Die Verehrung der Gottesmutter als Lebensspenderin kennt aber auch eine weitere Dimension, die in ihrer geistlichen Mutterschaft zum Ausdruck kommt. Obwohl wir alle, die wir Maria verehren, eine leibliche Mutter haben, nähern wir uns Maria im Vertrauen und erzählen ihr all das, was wir uns in bestimmten Situationen - zumindest vorläufig - keinem anderen Menschen zu sagen trauen. Wir sehen in ihr eine Art geistliche Mutter. Und mit Recht. Insofern uns Jesus zu seinen Schwestern und Brüdern zählt (vgl. Mt 12,50) ist Maria auch unsere geistliche Mutter. Maria nimmt die Worte über die Familie Jesu ernst und steht zu seinen Brüdern und Schwestern auch dann, wenn Jesus nicht mehr physisch bei ihnen ist (Apg 1,14). Sie bildet zusammen mit den Nachfolgern Jesu die urchristliche Gemeinde und durch ihre Präsenz ermutigt diese zum Leben. Und das ist eine andere Form, wie man Leben schenken kann oder wie man zum Leben ermutigt; eine Form, die jeder Mensch, auch der kinderlose, anwenden kann, indem er durch seine positive Einstellung zum Leben und zu den Menschen mit Wort und Tat zum Wohl und zur Entfaltung des anderen beiträgt. Unsere Welt bietet unzählige Tätigkeitsbereiche, in denen verschiedenste lebensspendende Initiativen angewendet werden können: Menschenrechte, Ausbildung, Pflege, Kultur, Evangelisierung, Umweltschutz.
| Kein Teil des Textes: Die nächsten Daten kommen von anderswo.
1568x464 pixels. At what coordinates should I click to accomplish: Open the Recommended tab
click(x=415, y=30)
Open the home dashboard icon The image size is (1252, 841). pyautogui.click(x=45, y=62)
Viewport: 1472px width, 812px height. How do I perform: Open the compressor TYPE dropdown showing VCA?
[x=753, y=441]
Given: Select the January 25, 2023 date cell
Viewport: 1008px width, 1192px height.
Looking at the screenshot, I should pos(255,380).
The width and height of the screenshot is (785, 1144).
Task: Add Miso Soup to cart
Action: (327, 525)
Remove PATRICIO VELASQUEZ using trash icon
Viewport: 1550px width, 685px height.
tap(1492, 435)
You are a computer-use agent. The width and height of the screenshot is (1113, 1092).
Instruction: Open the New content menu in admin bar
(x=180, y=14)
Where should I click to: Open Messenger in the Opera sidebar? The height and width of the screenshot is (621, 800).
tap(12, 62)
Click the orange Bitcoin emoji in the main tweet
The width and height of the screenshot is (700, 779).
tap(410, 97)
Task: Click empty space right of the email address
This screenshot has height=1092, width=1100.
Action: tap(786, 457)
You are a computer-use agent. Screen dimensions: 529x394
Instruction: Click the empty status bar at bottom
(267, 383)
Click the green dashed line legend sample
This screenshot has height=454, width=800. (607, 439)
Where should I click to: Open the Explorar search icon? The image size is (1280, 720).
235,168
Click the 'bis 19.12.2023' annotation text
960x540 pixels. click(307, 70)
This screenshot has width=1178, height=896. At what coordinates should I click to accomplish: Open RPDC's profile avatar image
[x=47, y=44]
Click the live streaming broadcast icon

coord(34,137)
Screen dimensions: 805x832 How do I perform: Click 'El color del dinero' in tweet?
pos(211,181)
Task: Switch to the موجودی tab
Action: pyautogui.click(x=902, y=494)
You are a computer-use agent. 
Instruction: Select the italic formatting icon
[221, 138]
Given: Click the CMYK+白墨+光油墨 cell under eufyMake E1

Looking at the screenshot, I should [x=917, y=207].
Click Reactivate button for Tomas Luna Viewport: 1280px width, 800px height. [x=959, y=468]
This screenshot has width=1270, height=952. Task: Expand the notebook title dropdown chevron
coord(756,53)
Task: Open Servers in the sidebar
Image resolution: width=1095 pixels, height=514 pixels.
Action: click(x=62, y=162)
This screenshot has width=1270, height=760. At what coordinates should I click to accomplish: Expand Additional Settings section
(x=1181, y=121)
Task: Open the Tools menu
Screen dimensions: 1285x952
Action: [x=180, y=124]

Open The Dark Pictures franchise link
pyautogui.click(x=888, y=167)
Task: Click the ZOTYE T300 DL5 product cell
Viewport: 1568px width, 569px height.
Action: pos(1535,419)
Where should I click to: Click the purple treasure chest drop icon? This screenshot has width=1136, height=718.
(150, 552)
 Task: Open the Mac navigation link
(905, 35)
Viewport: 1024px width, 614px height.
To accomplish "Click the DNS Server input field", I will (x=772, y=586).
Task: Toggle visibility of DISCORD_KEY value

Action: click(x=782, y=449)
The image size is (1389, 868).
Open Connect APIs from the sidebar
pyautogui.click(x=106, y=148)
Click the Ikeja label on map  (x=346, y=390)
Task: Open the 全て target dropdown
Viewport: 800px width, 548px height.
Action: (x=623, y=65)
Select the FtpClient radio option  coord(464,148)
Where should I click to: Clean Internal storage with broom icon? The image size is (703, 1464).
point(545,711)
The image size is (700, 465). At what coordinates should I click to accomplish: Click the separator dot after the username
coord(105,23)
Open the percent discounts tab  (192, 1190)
In diesem Sinne sind unzählige engagierte Menschen zu Lebensspendern und -spenderinnen geworden; viele im Licht der öffentlichen Anerkennung, andere - die weit größere Gruppe - in unauffälliger Verborgenheit des Alltags... Und bezüglich der geistlichen Mutterschaft Mariens: Es sind fast 2000 Jahre vergangen, bis ein Papst, Paul VI., am 21. November 1964 die Mutter Jesu mit dem Titel "Mutter der Kirche" würdigte.